And we talked about the focus pseudo-class selector in the previous exercise and how each browser has sort of default styling for focused links. I also talked about how you don't necessarily want to remove the focus styling because people with assistive devices or that are browsing your site using the keyboard need to know when they have established focus on a link. Well, most browsers show links focus by using that sort of thin dotted outline, but not Chrome as I tab through. See, Chrome has sort of a highlight around it and sometimes it's blue, sometimes it's orange, it uses the color scheme of the page itself to determine really what that should be.
That's beautiful, and it's nice, but it's not consistent from browser to browser. So lot of people like to take that focus pseudo-class selector in as a global link style, go ahead and just apply sort of default styling for it. And so that's the first thing that we are going to do. So I am going to switch back to code editor, and here I have the global.htm file open in it as well. So I've got some basic styling on the page here, and I want to go down to about line 34 in my CSS, and I can find my global link styles there. So I am just going to click inside of that, maybe create a little extra space there.
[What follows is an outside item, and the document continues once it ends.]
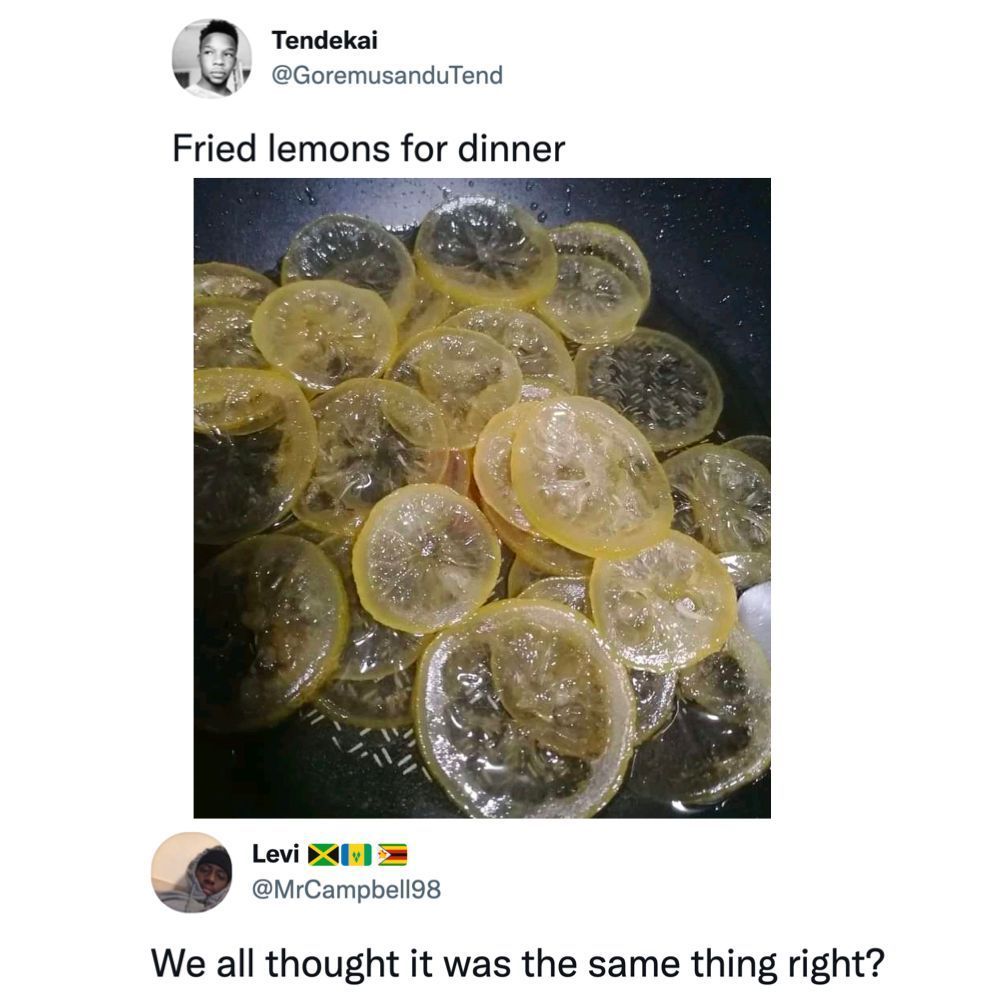Click the 'We all thought' reply text
The width and height of the screenshot is (1000, 1000).
tap(517, 965)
And the first thing I am going to do is set my focus pseudo-class selector for links. So I am going to do a:focus. So anytime you're doing a pseudo-class selector, it has a colon between it, and you don't want any space between the anchor selector and the pseudo-class selector. All right, after that I am going to go ahead and close my curly braces. I like to do that just so I don't forget to close it again. And the property, I am going to change here is outline. Now you may or may not have used the outline property before. Most people use border instead of outline, outline had some really sort of wonky support issues in older browsers, but the interesting thing about outline is unlike border it doesn't affect box model value, so it doesn't really affect the overall width and height of an element the way border does.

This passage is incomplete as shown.